1. A method of operating a fuser in an imaging device having a controller connected for operation to a 50 Hz AC voltage source, the 50 Hz AC voltage source defining a sinusoidal wave having a period of 20 msec with a half-cycle of the period being 10 msec, comprising: determining a power percentage at which the controller drives the fuser, the power percentage being determinable in one percent (1%) increments in a range of power from zero power (0%) to full power (100%); selecting by the controller from an accessible memory a drive sequence of at least twenty half-cycles of power corresponding to the determined power percentage, wherein at least one of the twenty half-cycles of power includes a partial half-cycle of power; and applying to the fuser the drive sequence said selected by the controller, including applying to the fuser the partial half-cycle of power for a time less than 10 msec.

2. The method of claim 1, further comprising applying again to the fuser the drive sequence said selected by the controller, wherein the applying and applying again to the fuser includes applying all half-cycles of the at least twenty half-cycles of power of the drive sequence.

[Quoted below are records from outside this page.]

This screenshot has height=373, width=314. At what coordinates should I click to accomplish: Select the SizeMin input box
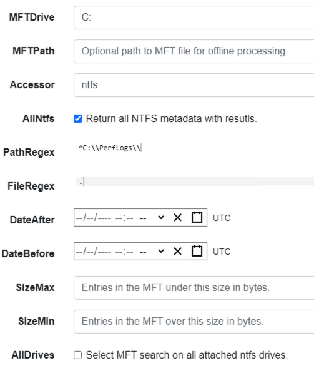pyautogui.click(x=194, y=322)
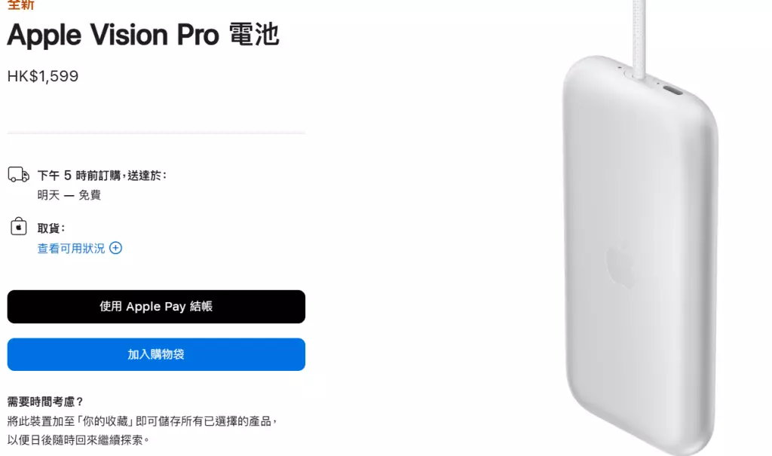This screenshot has width=772, height=456.
Task: Expand availability with the plus circle icon
Action: click(x=115, y=248)
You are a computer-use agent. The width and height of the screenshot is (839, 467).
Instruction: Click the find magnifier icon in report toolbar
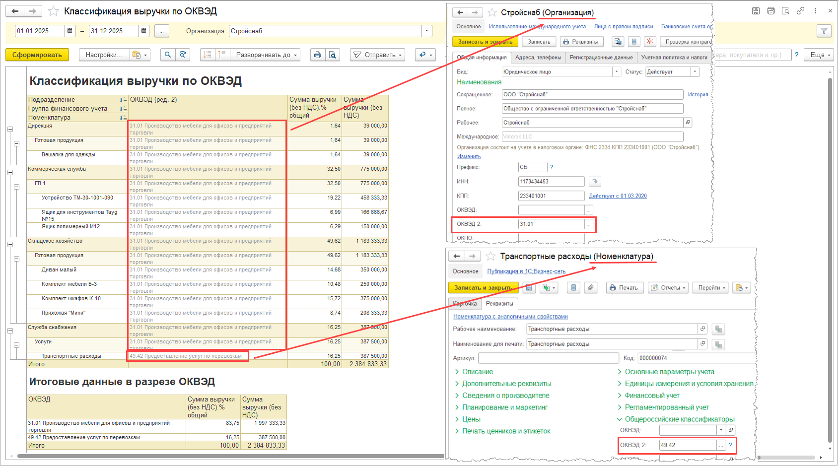tap(168, 55)
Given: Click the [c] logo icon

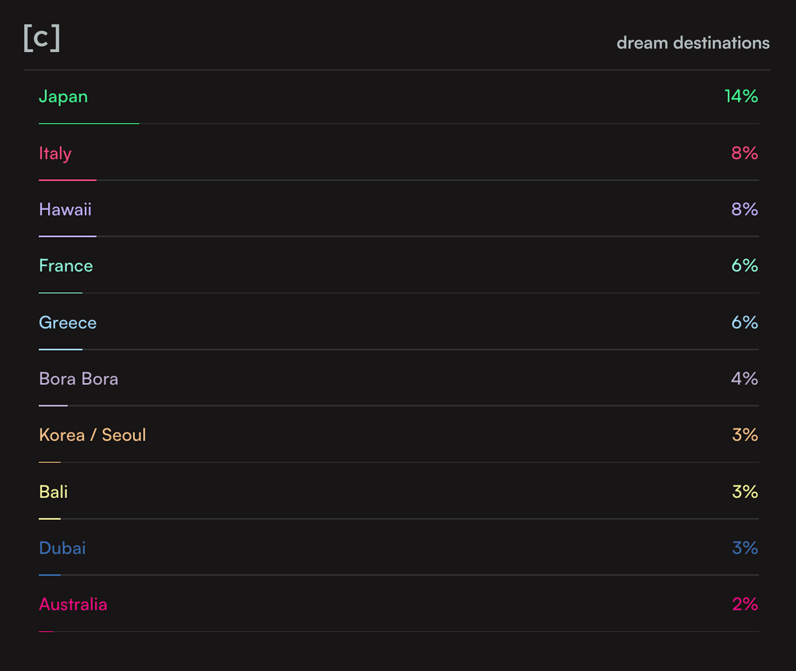Looking at the screenshot, I should pyautogui.click(x=42, y=38).
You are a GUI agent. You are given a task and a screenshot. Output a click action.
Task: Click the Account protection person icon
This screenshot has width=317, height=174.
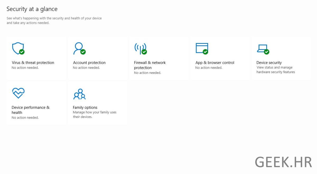pos(79,48)
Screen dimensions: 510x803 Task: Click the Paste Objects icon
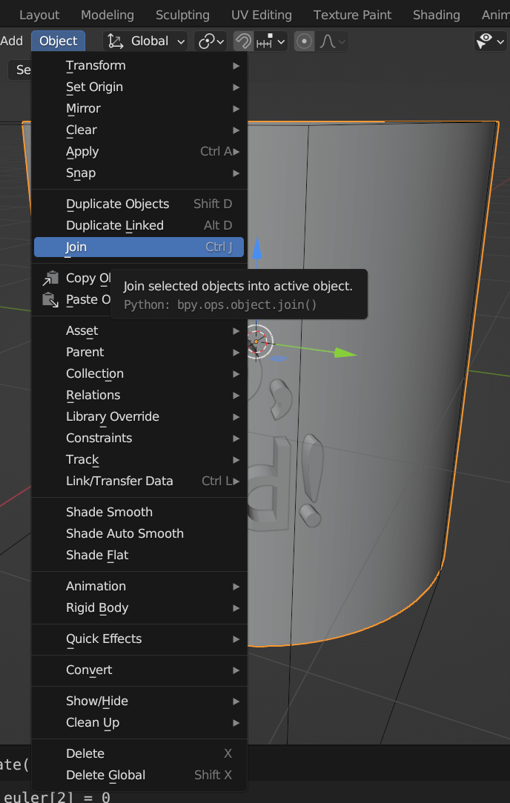tap(50, 299)
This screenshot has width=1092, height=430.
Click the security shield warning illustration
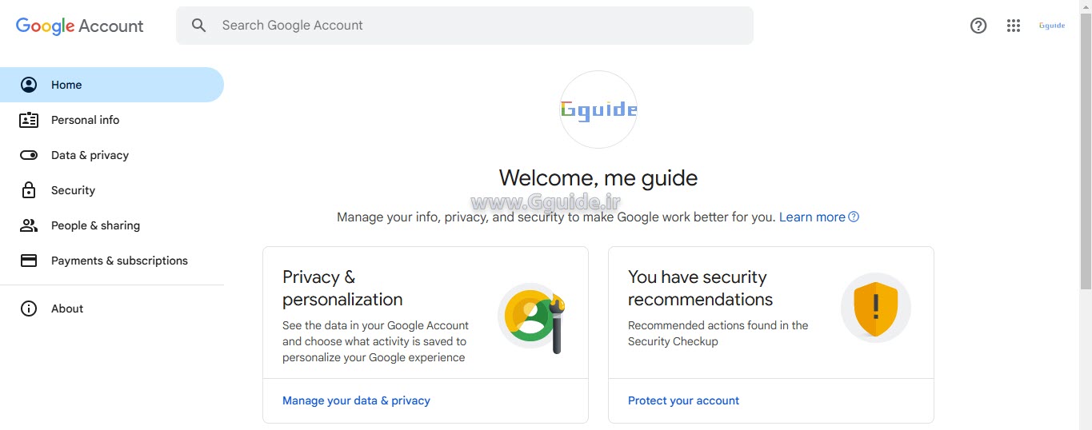pyautogui.click(x=876, y=308)
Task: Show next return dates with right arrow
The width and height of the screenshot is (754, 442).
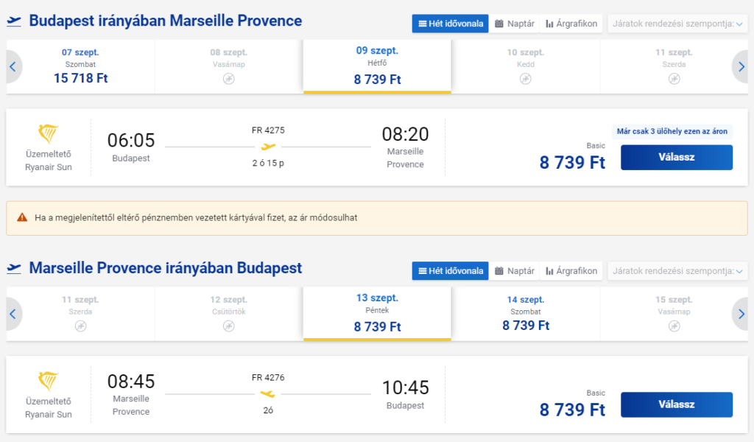Action: click(741, 315)
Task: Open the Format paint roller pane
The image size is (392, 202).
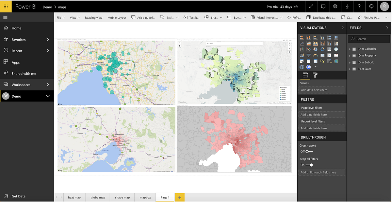Action: point(315,75)
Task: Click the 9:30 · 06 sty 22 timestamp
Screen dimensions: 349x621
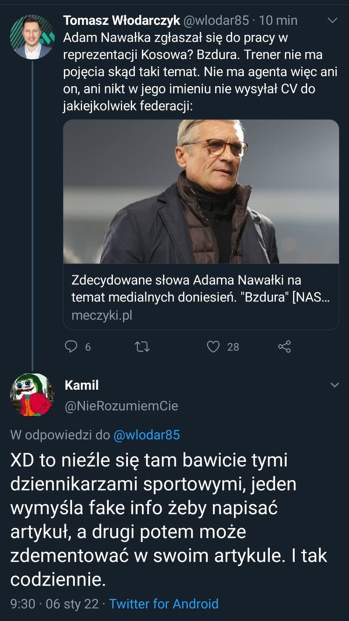Action: (55, 604)
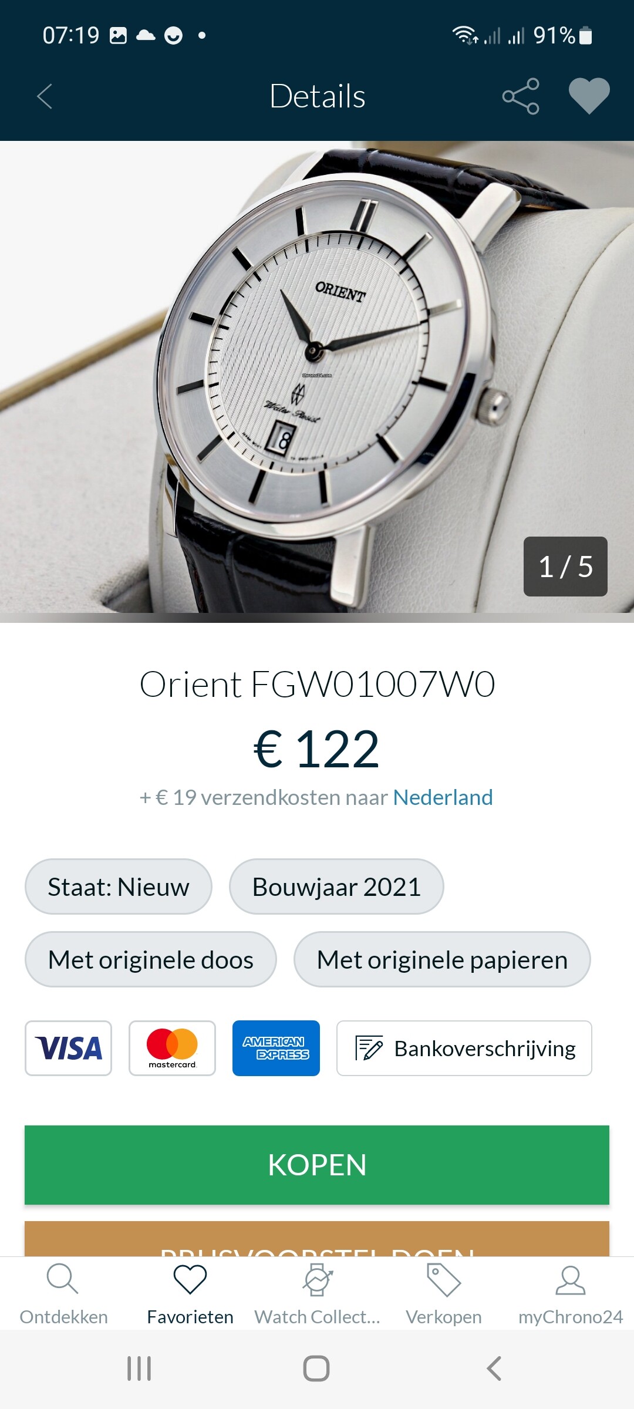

3. The method of claim 1, further including determining another power percentage at which the controller drives the fuser and selecting by the controller from the accessible memory another drive sequence of another twenty half-cycles of power corresponding to the another power percentage

4. The method of claim 3, further including applying to the fuser the another drive sequence said selected by the controller, but only transitioning application of power to the fuser from the drive sequence to the another drive sequence upon completion of said at least twenty half-cycles of power of said drive sequence.

5. The method of claim 1, wherein the drive sequence delivers fifty percent (50%) power to the fuser upon said applying.

6. The method of claim 1, further including transitioning application of one half-cycle of power to a next half-cycle of power at a zero-crossing of a voltage waveform.

7. The method of claim 1, further including applying to the fuser only a drive sequence having a time duration of 200 msec.

8. The method of claim 7, further including applying to a 1200-watt fuser the drive sequence having the time duration of 200 msec.

9. The method of claim 1, further including applying to the fuser drive sequences having only partial half-cycles of power.